In an unusual coalition at the Supreme Court, conservative Justice Antonin Scalia wrote the majority opinion, and was joined by Chief Justice Roberts and the court's four liberals. Justice Anthony Kennedy wrote a separate opinion dissenting and joining in part, but concurring in the judgment.
The Arizona case pits the state requirement for proof of U.S. citizenship against the federal "Motor Voter" law that requires only filling out a form to register for federal elections.
The case, Arizona vs. The Inter Tribal Council of Arizona Inc., first reached the U.S. Supreme Court in 2006's Purcell vs. Gonzalez. Though the justices did not reach a resolution, they sent the case back down to the lower courts.
A federal judge refused to issue an injunction against the implementation of the law in the case brought by a coalition of Hispanic, Indian and civil rights groups. However, a federal appellate panel, and then the entire 9th U.S. Circuit Court of Appeals in San Francisco reversed, saying the law violated Article I of the U.S. Constitution and the National Voter Registration Act, known as the "Motor Voter Act," which requires states to make it easier to register for federal elections. The act allows information gathered from license renewals, among other things, to be used for voter registration.
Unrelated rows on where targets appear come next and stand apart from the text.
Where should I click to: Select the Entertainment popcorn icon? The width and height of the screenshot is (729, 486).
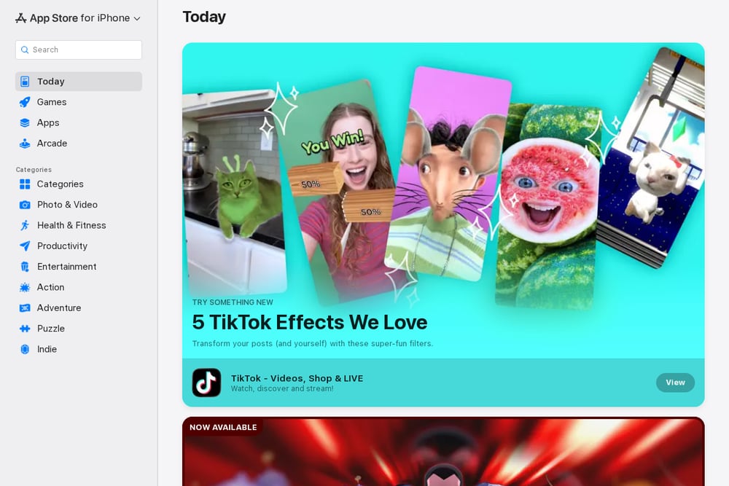click(x=25, y=267)
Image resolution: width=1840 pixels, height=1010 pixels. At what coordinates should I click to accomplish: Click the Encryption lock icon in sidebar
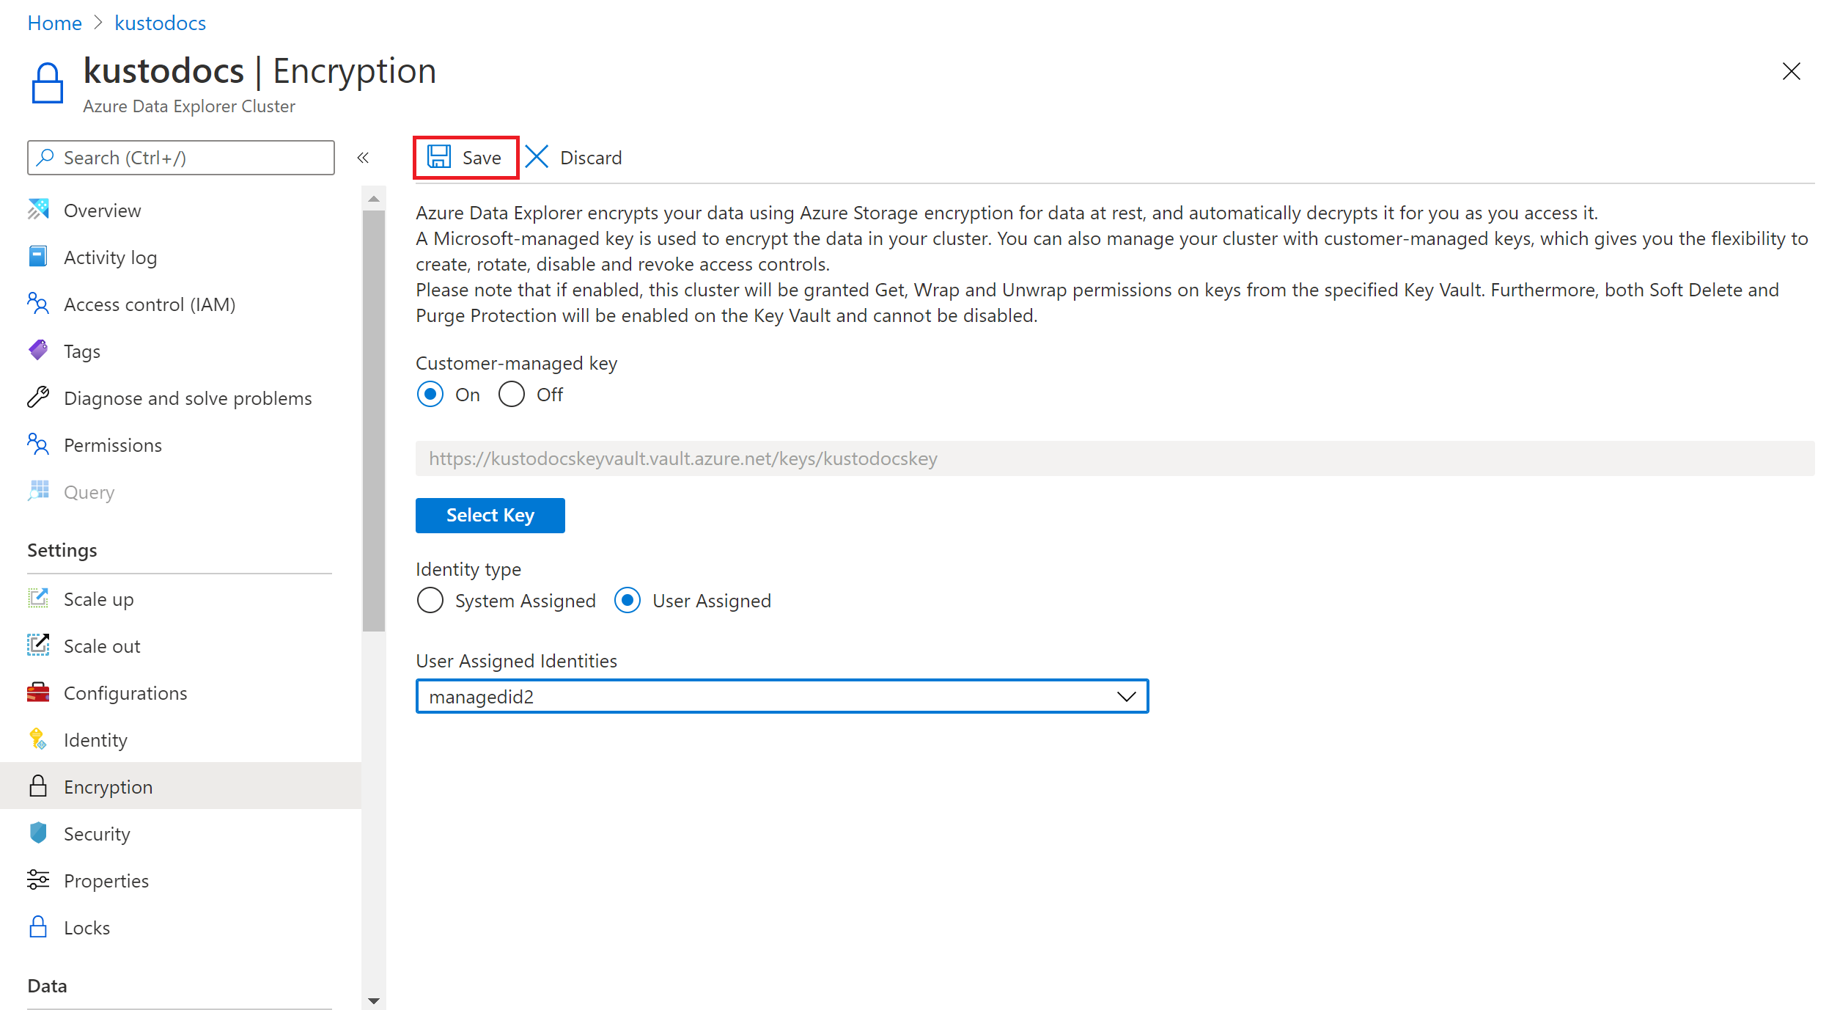40,786
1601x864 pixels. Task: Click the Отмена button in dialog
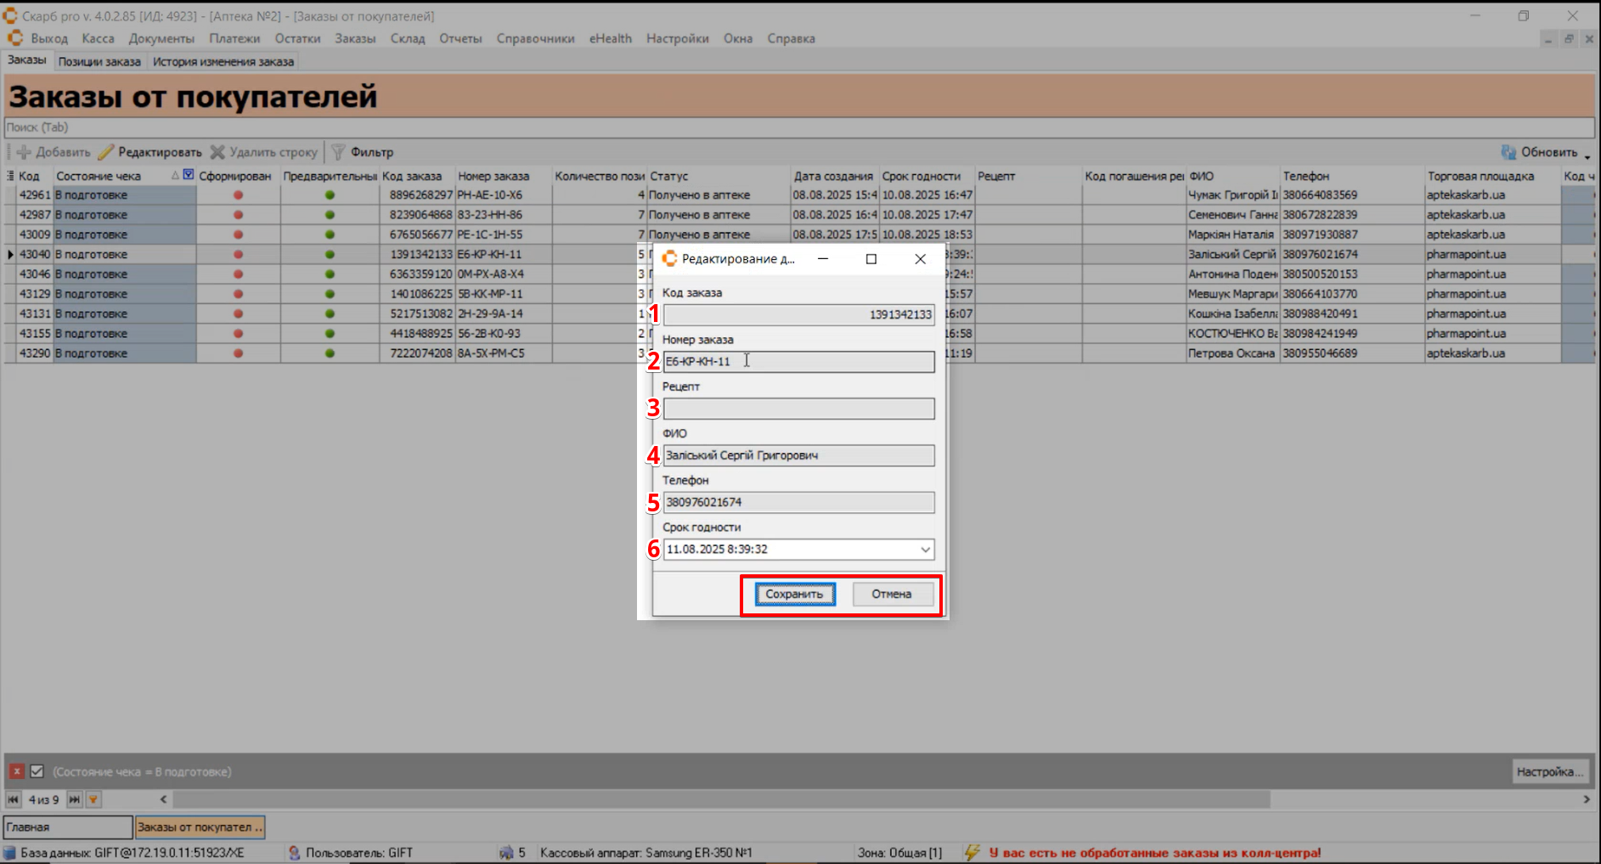pyautogui.click(x=891, y=594)
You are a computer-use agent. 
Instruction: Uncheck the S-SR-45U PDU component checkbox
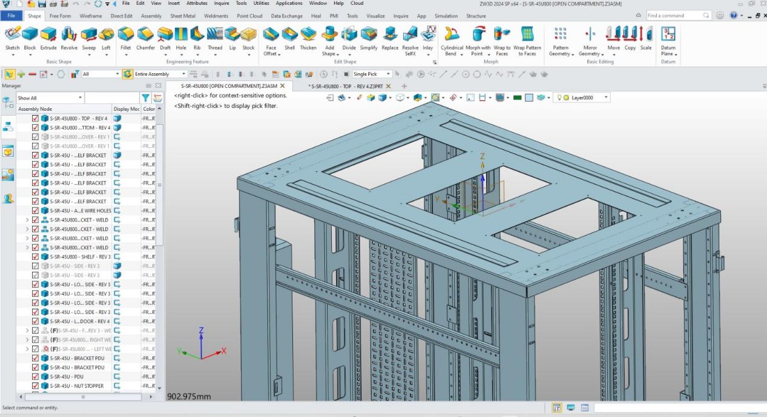[36, 376]
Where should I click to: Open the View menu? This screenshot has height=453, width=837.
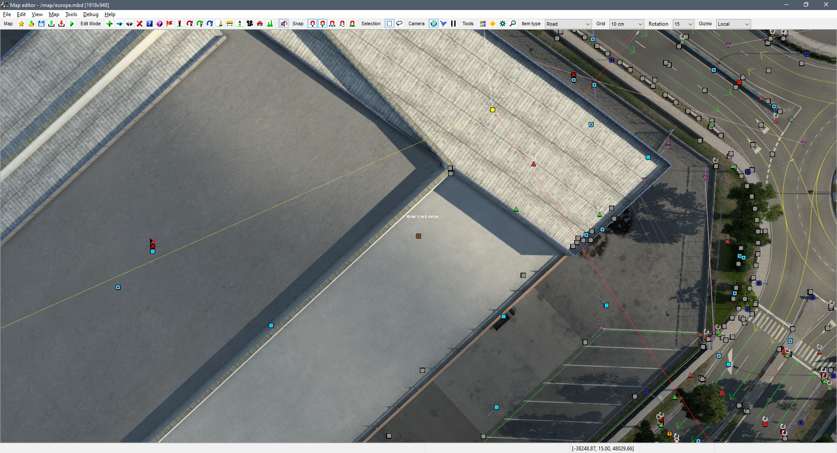click(x=37, y=14)
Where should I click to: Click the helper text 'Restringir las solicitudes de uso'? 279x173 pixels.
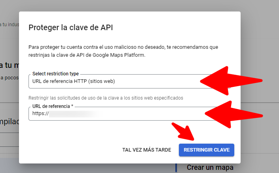(x=106, y=98)
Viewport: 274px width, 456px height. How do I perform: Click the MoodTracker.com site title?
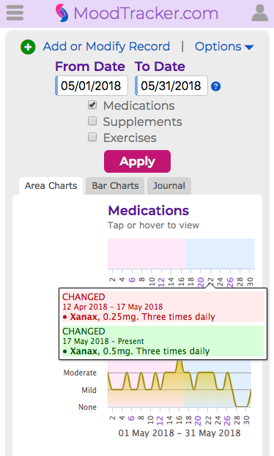click(146, 13)
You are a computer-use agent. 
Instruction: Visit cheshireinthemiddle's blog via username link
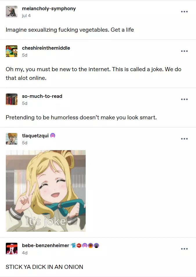click(x=46, y=48)
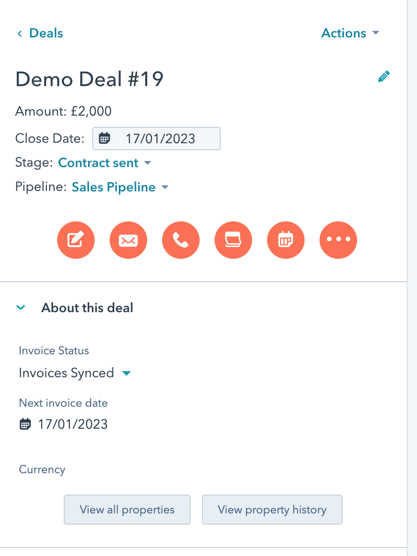Viewport: 417px width, 556px height.
Task: Select the Next invoice date value 17/01/2023
Action: [x=71, y=424]
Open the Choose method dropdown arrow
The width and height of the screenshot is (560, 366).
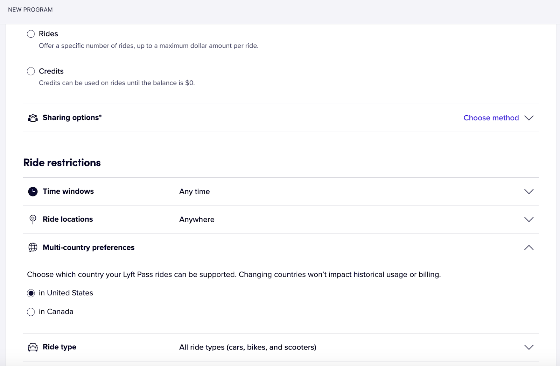pos(529,118)
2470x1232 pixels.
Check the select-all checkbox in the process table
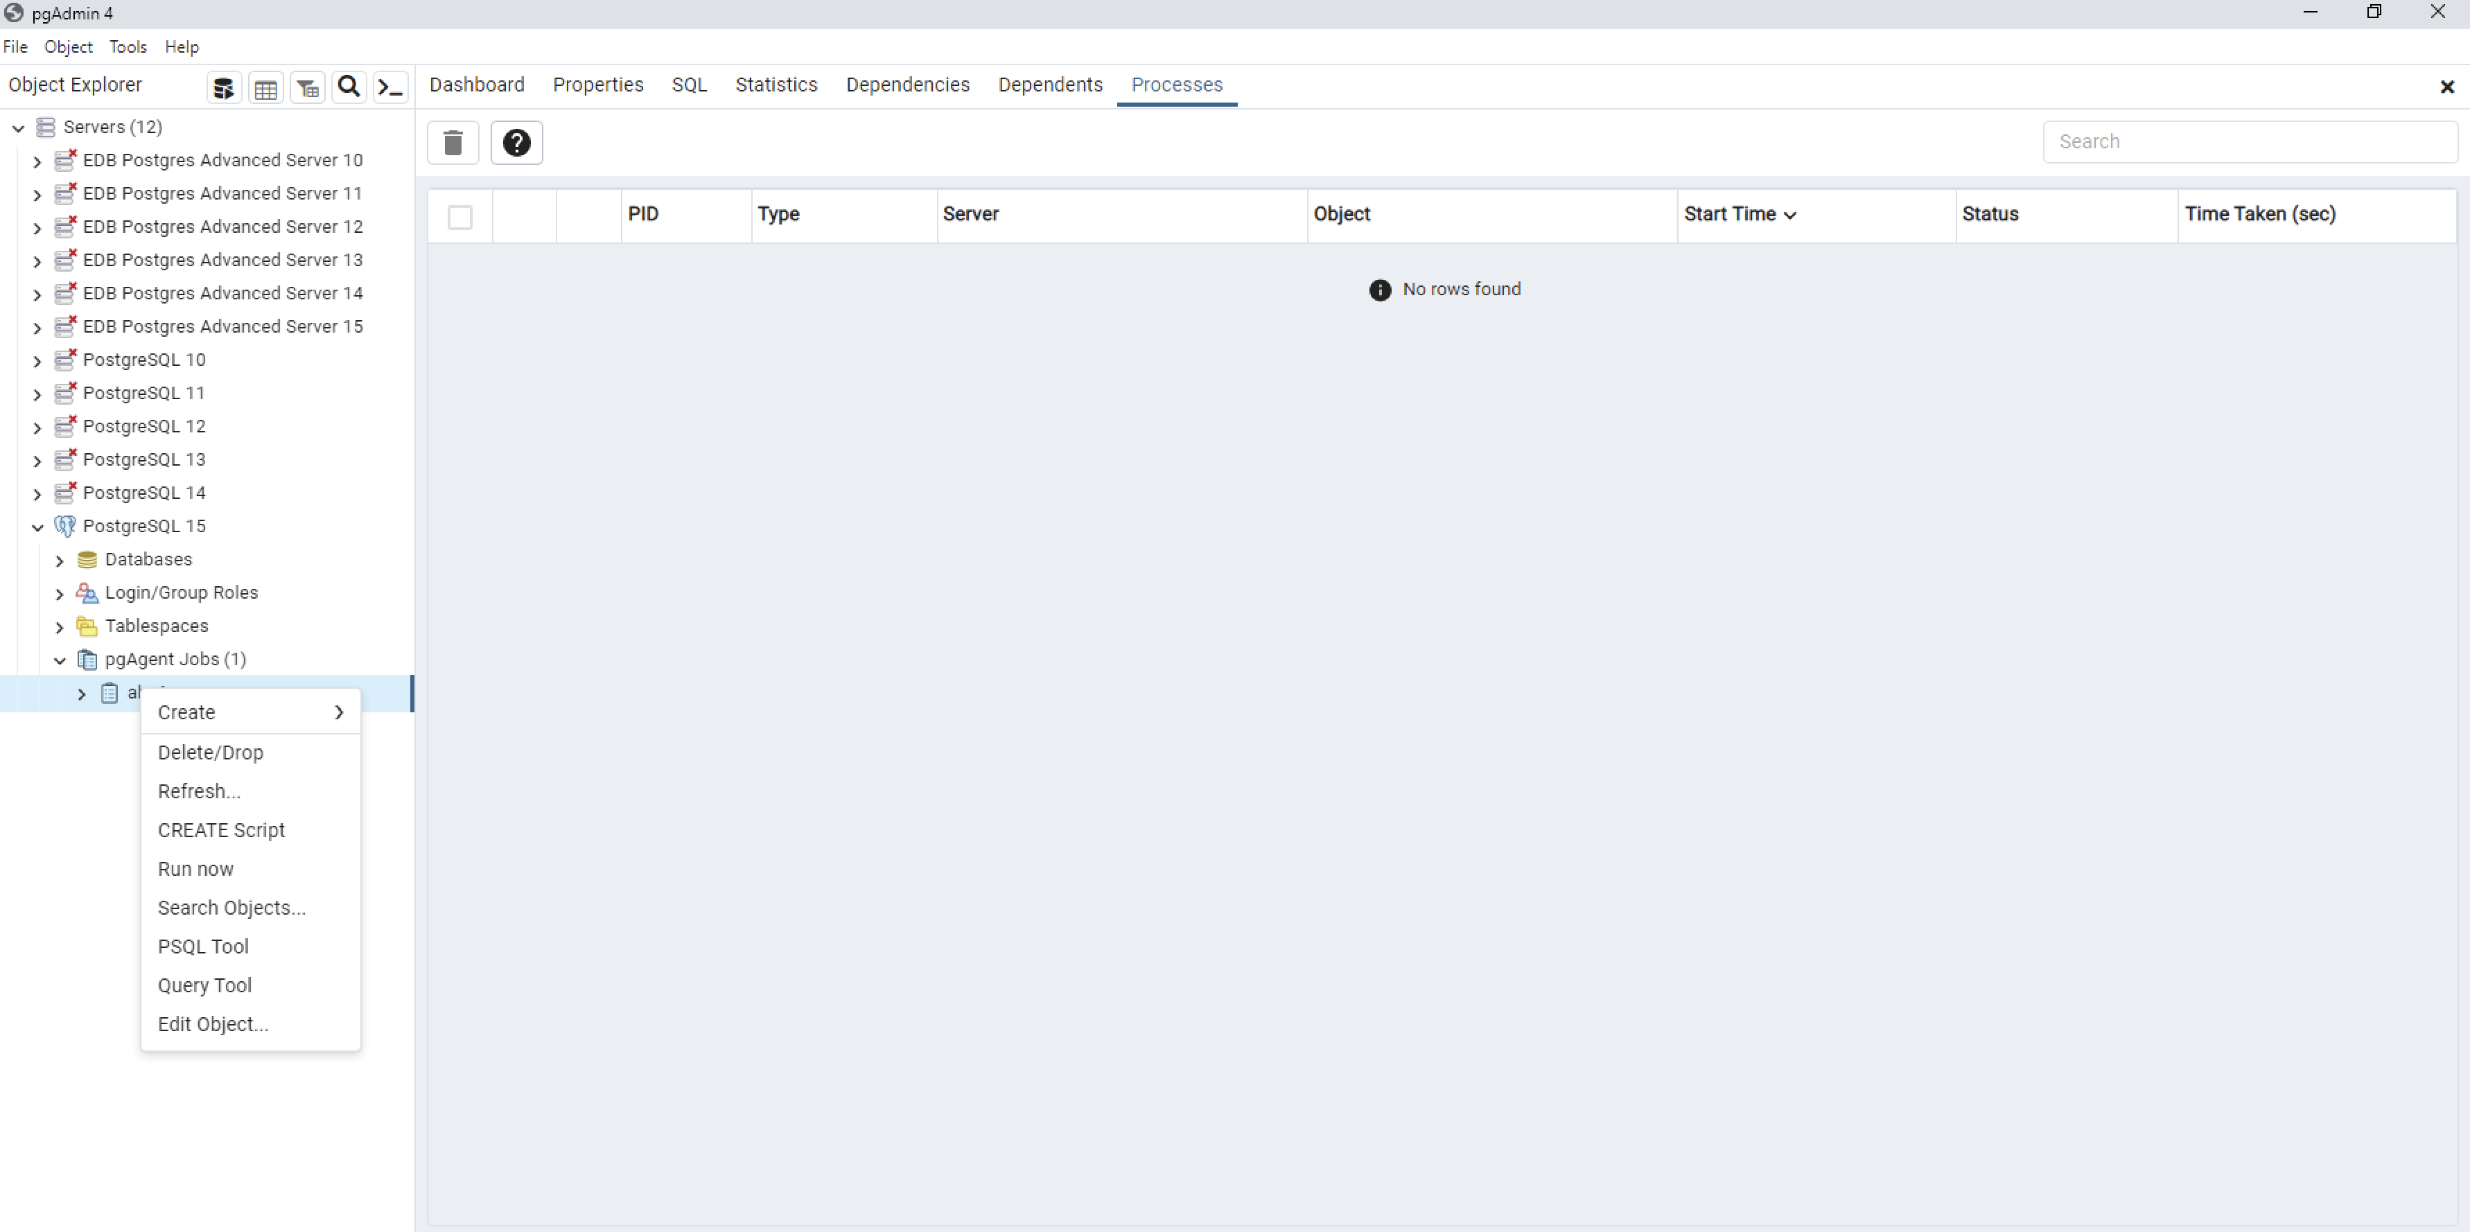(x=459, y=217)
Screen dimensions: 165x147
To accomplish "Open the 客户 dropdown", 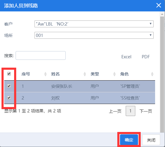I will tap(94, 24).
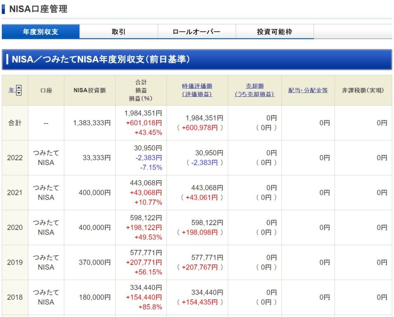
Task: Click the 2020 year row cell
Action: click(15, 227)
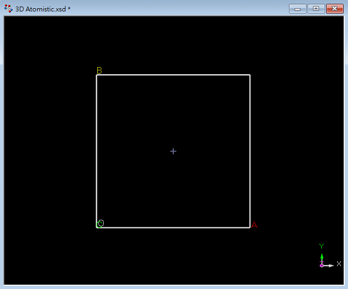
Task: Click the green Y axis arrow
Action: pyautogui.click(x=322, y=258)
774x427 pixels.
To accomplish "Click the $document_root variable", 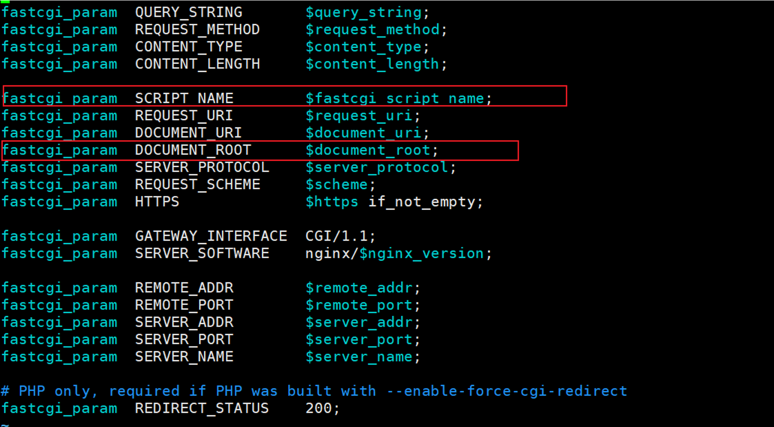I will (368, 151).
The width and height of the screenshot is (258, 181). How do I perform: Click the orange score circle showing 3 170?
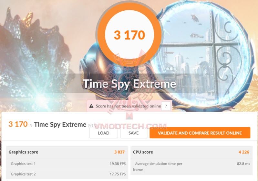coord(129,35)
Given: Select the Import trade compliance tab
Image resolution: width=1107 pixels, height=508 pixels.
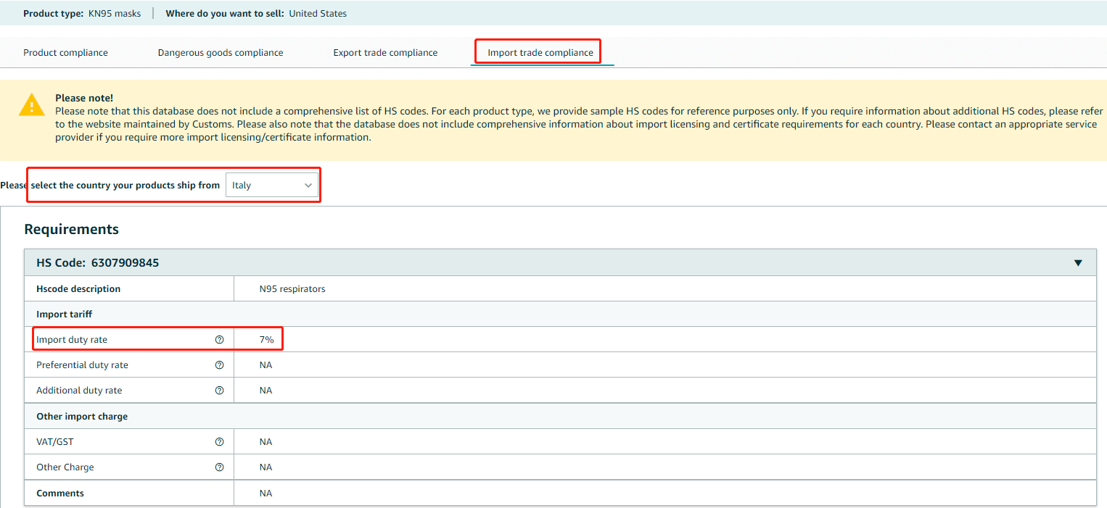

Article I, the election clause, says in part, the "times, places and manner of holding elections for senators and representatives, shall be prescribed in each state by the legislature thereof; but the Congress may at any time by law make or alter such regulations, except as to the places of choosing senators."
Arizona then successfully asked the U.S. Supreme Court for review.
In affirming the lower courts, Scalia said: "The National Voter Registration Act requires States to 'accept and use' a uniform federal form to register voters for federal elections. The ... federal form ... does not require documentary evidence of citizenship; rather, it requires only that an applicant aver, under penalty of perjury, that he is a citizen. Arizona law requires voter-registration officials to 'reject' any application for registration, including a federal form, ... not accompanied by concrete evidence of citizenship. The question is whether Arizona's evidence-of-citizenship requirement, as applied to federal form applicants, is pre-empted by the act's mandate that states accept and use' the federal form."
He added: "We conclude that the fairest reading of the statute is that a state-imposed requirement of evidence of citizenship not required by the federal form is 'inconsistent with" the NVRA's mandate that states "accept and use" the federal form. ... If this reading prevails, the [Constitution's] elections clause requires that Arizona's rule give way."